START MATERIAL TO PROCESS

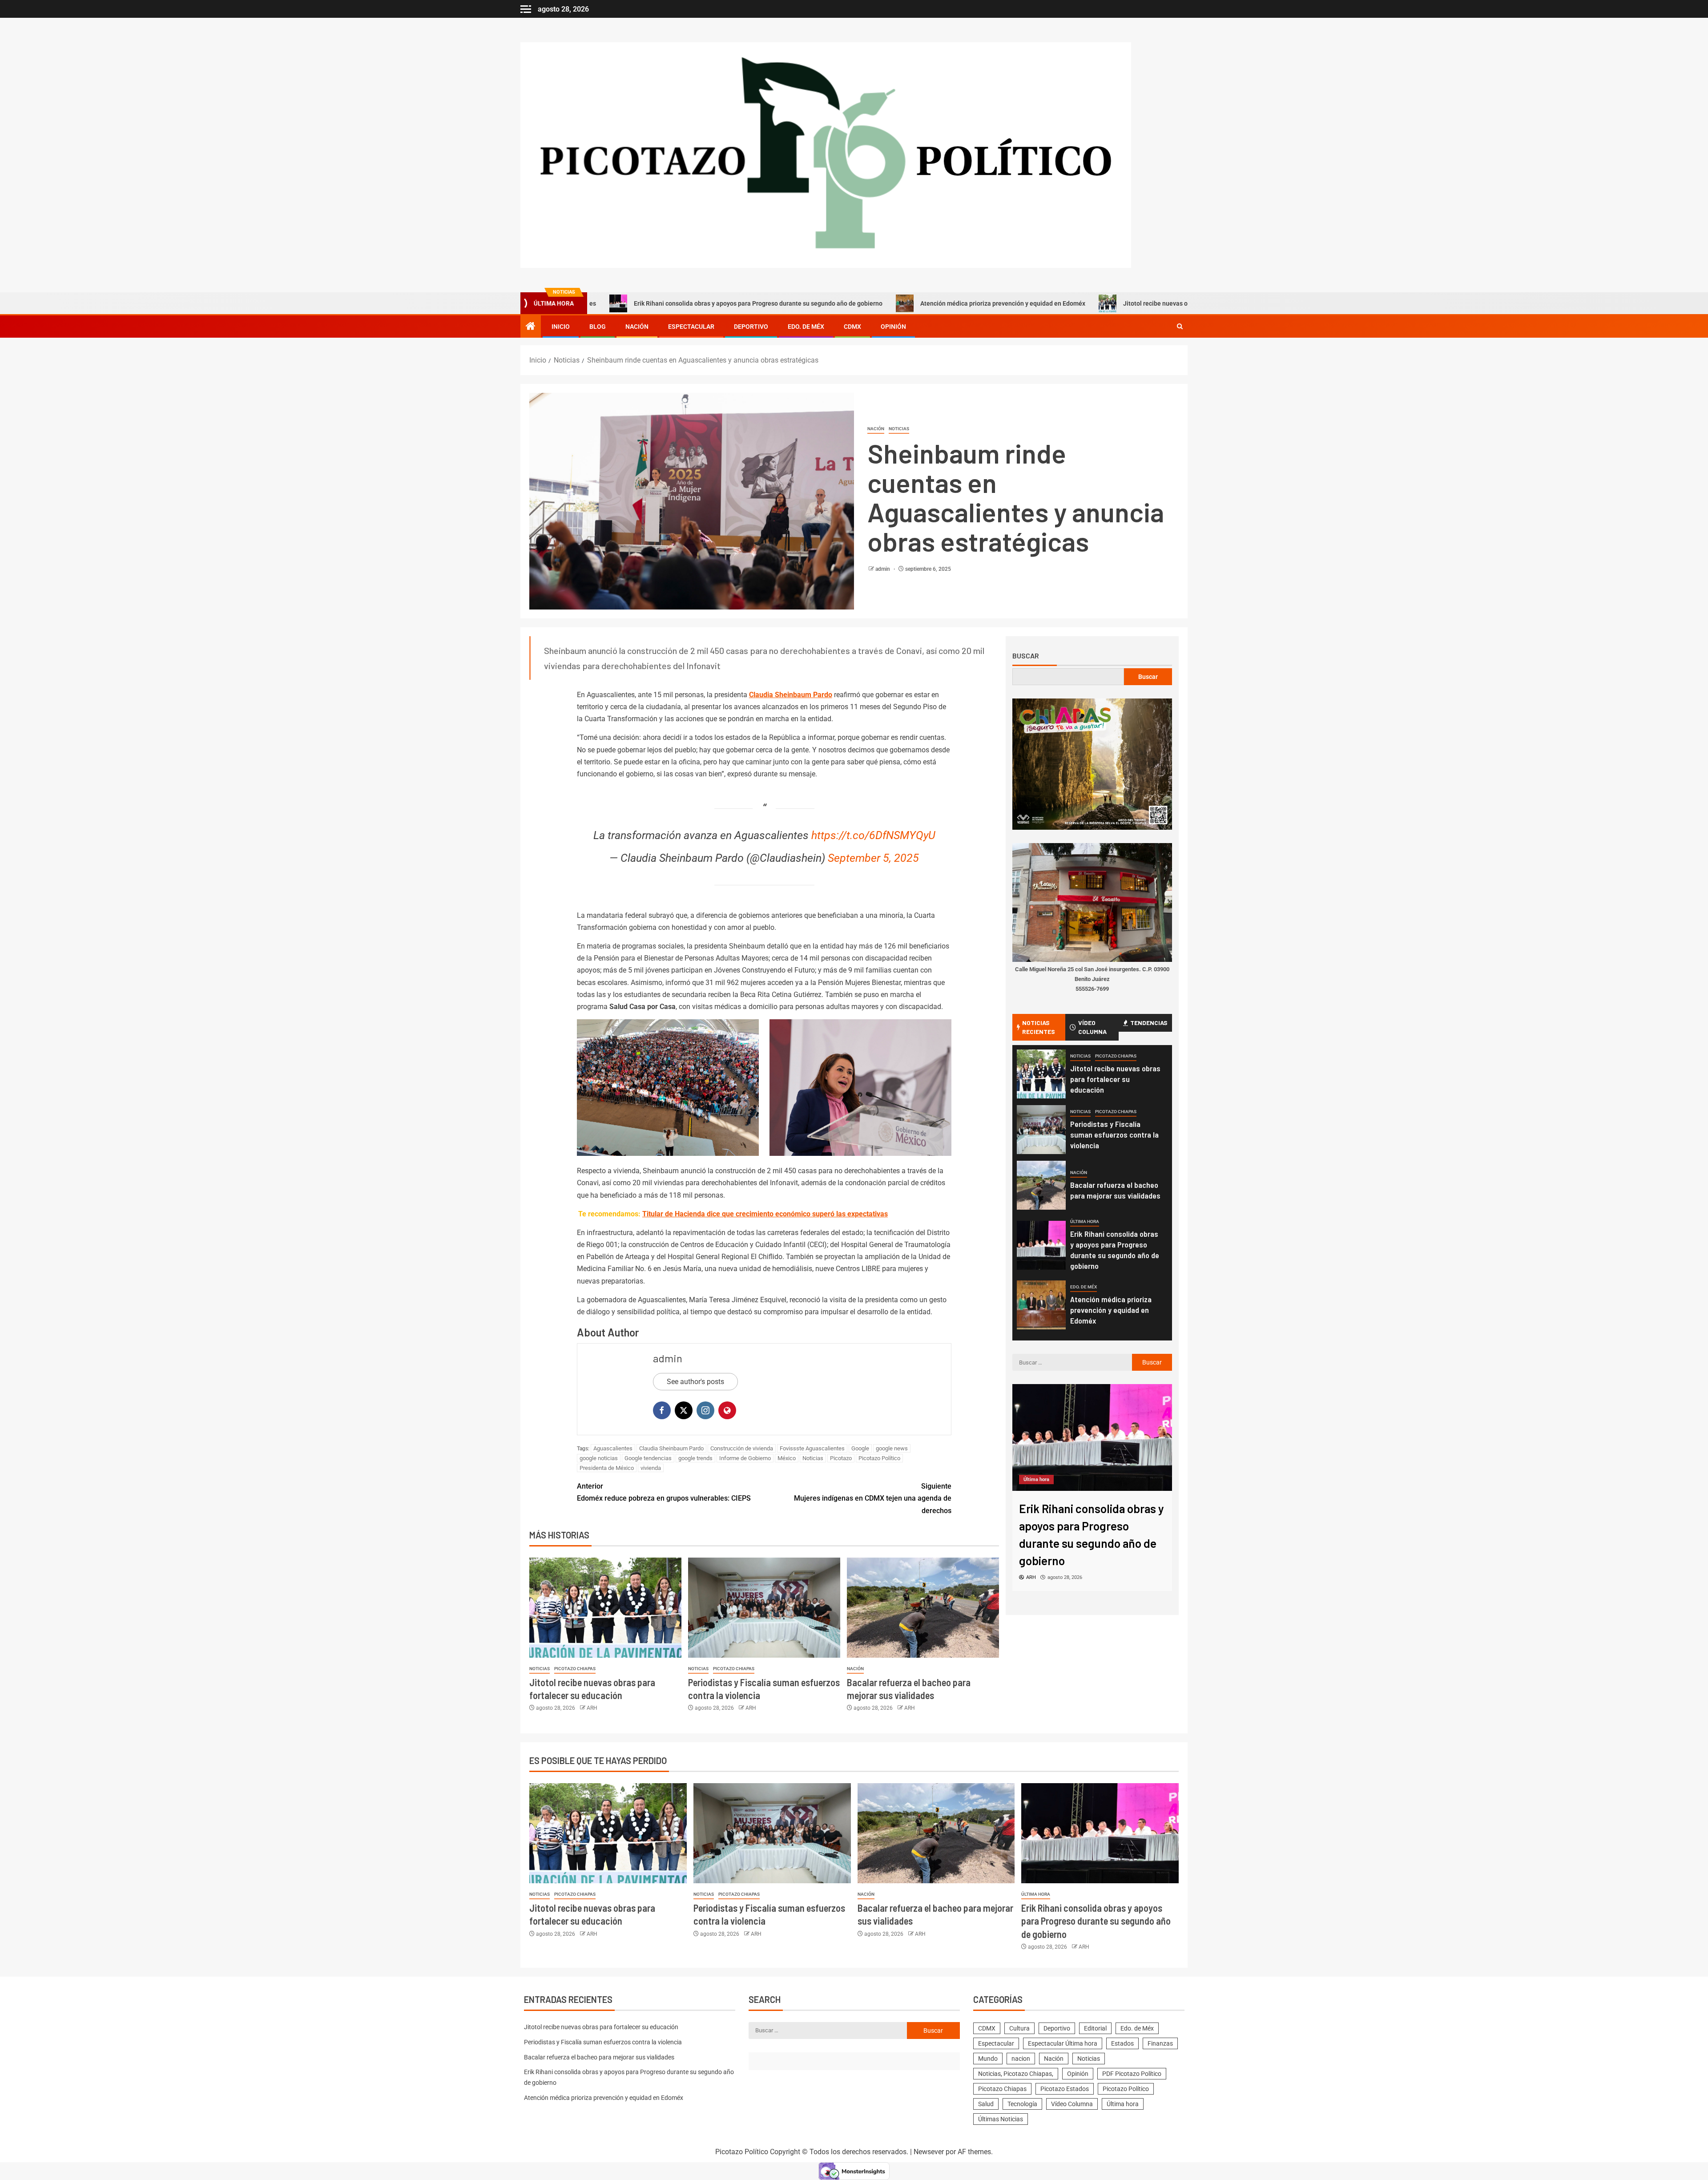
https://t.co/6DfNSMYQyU (873, 835)
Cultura (1019, 2028)
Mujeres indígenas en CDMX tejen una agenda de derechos (872, 1498)
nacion (1020, 2058)
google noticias (599, 1458)
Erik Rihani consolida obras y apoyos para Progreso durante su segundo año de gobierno (612, 303)
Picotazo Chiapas (575, 1668)
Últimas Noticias (1000, 2119)
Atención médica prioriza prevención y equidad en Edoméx (856, 303)
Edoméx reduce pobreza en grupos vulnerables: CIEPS (664, 1492)
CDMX (852, 326)
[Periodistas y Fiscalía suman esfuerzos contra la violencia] (764, 1608)
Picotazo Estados (1064, 2088)
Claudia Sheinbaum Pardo (790, 694)
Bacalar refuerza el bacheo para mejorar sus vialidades (1115, 1190)
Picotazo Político (879, 1458)
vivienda (650, 1468)
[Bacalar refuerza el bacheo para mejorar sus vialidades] (923, 1608)
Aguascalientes (612, 1448)
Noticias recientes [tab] (1038, 1027)
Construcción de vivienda (741, 1448)
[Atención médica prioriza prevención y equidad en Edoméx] (1041, 1304)
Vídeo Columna (1072, 2103)
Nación (637, 326)
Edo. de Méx (806, 326)
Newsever (929, 2152)
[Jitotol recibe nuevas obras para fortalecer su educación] (605, 1608)
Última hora (1084, 1221)
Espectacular (691, 326)
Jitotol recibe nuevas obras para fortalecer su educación (1056, 303)
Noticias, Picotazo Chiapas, (1015, 2073)
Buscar (1025, 656)
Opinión (893, 326)
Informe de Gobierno (745, 1458)
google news (892, 1448)
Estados (1122, 2043)
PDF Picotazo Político (1131, 2073)
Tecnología (1022, 2103)
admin (883, 569)
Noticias (899, 428)
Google (860, 1448)
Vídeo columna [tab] (1092, 1027)
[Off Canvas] (525, 9)
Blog (597, 326)
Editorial (1095, 2028)
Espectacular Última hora (1062, 2043)
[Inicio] (531, 327)
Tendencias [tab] (1149, 1022)
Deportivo (751, 326)
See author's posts (695, 1381)
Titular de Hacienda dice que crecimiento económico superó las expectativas (765, 1214)
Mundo (988, 2058)
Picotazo (841, 1458)
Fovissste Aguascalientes (812, 1448)
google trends (695, 1458)
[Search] (1179, 326)
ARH (592, 1708)
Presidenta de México (607, 1468)
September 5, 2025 (873, 858)
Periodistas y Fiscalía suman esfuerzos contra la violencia (1114, 1134)
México (786, 1458)
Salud (986, 2103)
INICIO (561, 326)
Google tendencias (648, 1458)
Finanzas (1160, 2043)
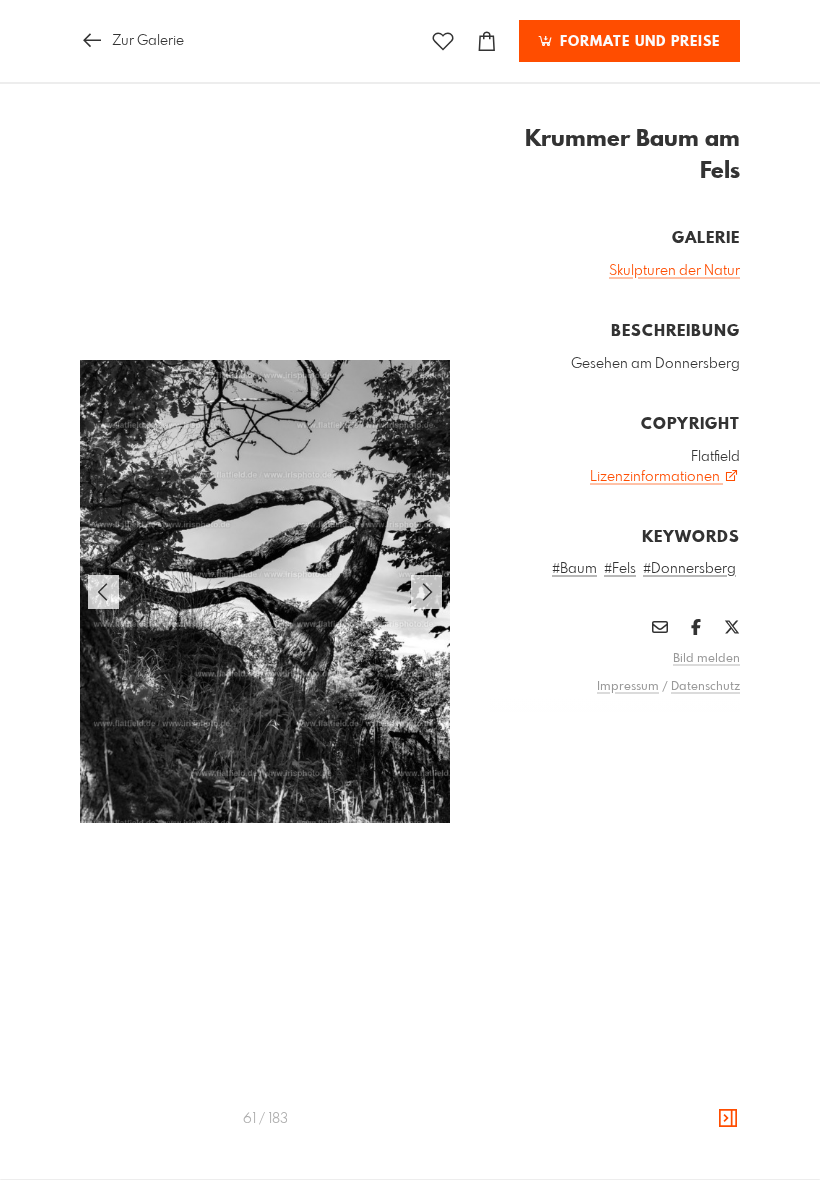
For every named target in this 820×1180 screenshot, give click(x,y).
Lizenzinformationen (656, 477)
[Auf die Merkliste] (443, 41)
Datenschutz (705, 687)
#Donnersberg (689, 569)
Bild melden (706, 659)
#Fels (620, 569)
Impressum (628, 687)
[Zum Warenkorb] (487, 41)
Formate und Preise (637, 42)
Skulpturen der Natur (674, 271)
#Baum (574, 569)
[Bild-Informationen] (728, 1119)
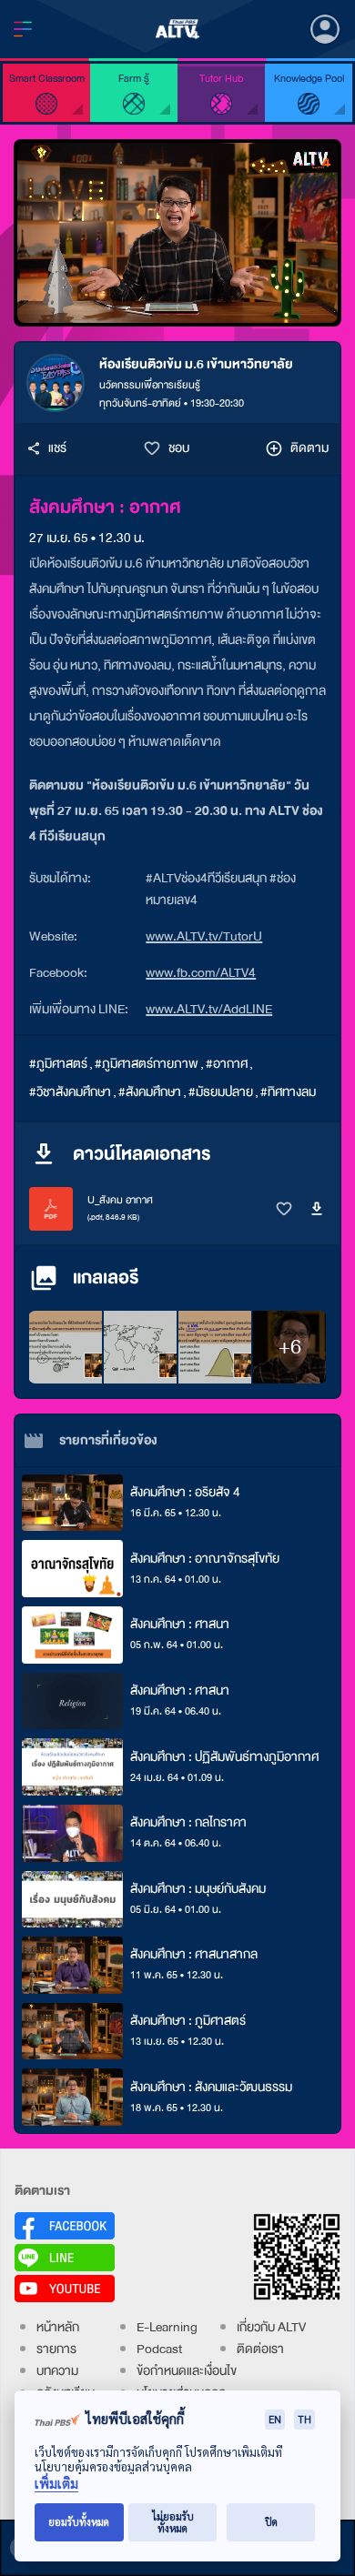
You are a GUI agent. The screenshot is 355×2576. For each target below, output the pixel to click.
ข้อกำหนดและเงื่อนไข (187, 2371)
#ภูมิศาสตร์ (58, 1063)
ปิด (271, 2522)
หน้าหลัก (57, 2327)
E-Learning (167, 2327)
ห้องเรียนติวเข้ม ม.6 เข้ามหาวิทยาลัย (196, 364)
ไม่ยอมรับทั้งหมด (173, 2522)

END MATERIAL TO PROCESS

• EXERCISE GOAL:
Copy all of the entries verbatim, leaving out any pictures they contain.

• EXERCISE OUTPUT:
https://t.co/6DfNSMYQyU (873, 835)
Cultura (1019, 2028)
Mujeres indígenas en CDMX tejen una agenda de derechos (872, 1498)
nacion (1020, 2058)
google noticias (599, 1458)
Erik Rihani consolida obras y apoyos para Progreso durante su segundo año de gobierno (612, 303)
Picotazo Chiapas (575, 1668)
Últimas Noticias (1000, 2119)
Atención médica prioriza prevención y equidad en Edoméx (856, 303)
Edoméx reduce pobreza en grupos vulnerables: CIEPS (664, 1492)
CDMX (852, 326)
[Periodistas y Fiscalía suman esfuerzos contra la violencia] (764, 1608)
Picotazo Estados (1064, 2088)
Claudia Sheinbaum Pardo (790, 694)
Bacalar refuerza el bacheo para mejorar sus vialidades (1115, 1190)
Picotazo Político (879, 1458)
vivienda (650, 1468)
[Bacalar refuerza el bacheo para mejorar sus vialidades] (923, 1608)
Aguascalientes (612, 1448)
Noticias recientes [tab] (1038, 1027)
Construcción de vivienda (741, 1448)
[Atención médica prioriza prevención y equidad en Edoméx] (1041, 1304)
Vídeo Columna (1072, 2103)
Nación (637, 326)
Edo. de Méx (806, 326)
Newsever (929, 2152)
[Jitotol recibe nuevas obras para fortalecer su educación] (605, 1608)
Última hora (1084, 1221)
Espectacular (691, 326)
Jitotol recibe nuevas obras para fortalecer su educación (1056, 303)
Noticias, Picotazo Chiapas, (1015, 2073)
Buscar (1025, 656)
Opinión (893, 326)
Informe de Gobierno (745, 1458)
google news (892, 1448)
Estados (1122, 2043)
PDF Picotazo Político (1131, 2073)
Tecnología (1022, 2103)
admin (883, 569)
Noticias (899, 428)
Google (860, 1448)
Vídeo columna [tab] (1092, 1027)
[Off Canvas] (525, 9)
Blog (597, 326)
Editorial (1095, 2028)
Espectacular Última hora (1062, 2043)
[Inicio] (531, 327)
Tendencias [tab] (1149, 1022)
Deportivo (751, 326)
See author's posts (695, 1381)
Titular de Hacienda dice que crecimiento económico superó las expectativas (765, 1214)
Mundo (988, 2058)
Picotazo (841, 1458)
Fovissste Aguascalientes (812, 1448)
google trends (695, 1458)
[Search] (1179, 326)
ARH (592, 1708)
Presidenta de México (607, 1468)
September 5, 2025 (873, 858)
Periodistas y Fiscalía suman esfuerzos contra la violencia (1114, 1134)
México (786, 1458)
Salud (986, 2103)
INICIO (561, 326)
Google tendencias (648, 1458)
Finanzas (1160, 2043)
For every named target in this 820×1180 screenshot, give click(x,y).
Lizenzinformationen (656, 477)
[Auf die Merkliste] (443, 41)
Datenschutz (705, 687)
#Donnersberg (689, 569)
Bild melden (706, 659)
#Fels (620, 569)
Impressum (628, 687)
[Zum Warenkorb] (487, 41)
Formate und Preise (637, 42)
Skulpturen der Natur (674, 271)
#Baum (574, 569)
[Bild-Informationen] (728, 1119)
You are a GUI agent. The screenshot is 355×2576. For each target below, output the pixel to click.
ข้อกำหนดและเงื่อนไข (187, 2371)
#ภูมิศาสตร์ (58, 1063)
ปิด (271, 2522)
หน้าหลัก (57, 2327)
E-Learning (167, 2327)
ห้องเรียนติวเข้ม ม.6 เข้ามหาวิทยาลัย (196, 364)
ไม่ยอมรับทั้งหมด (173, 2522)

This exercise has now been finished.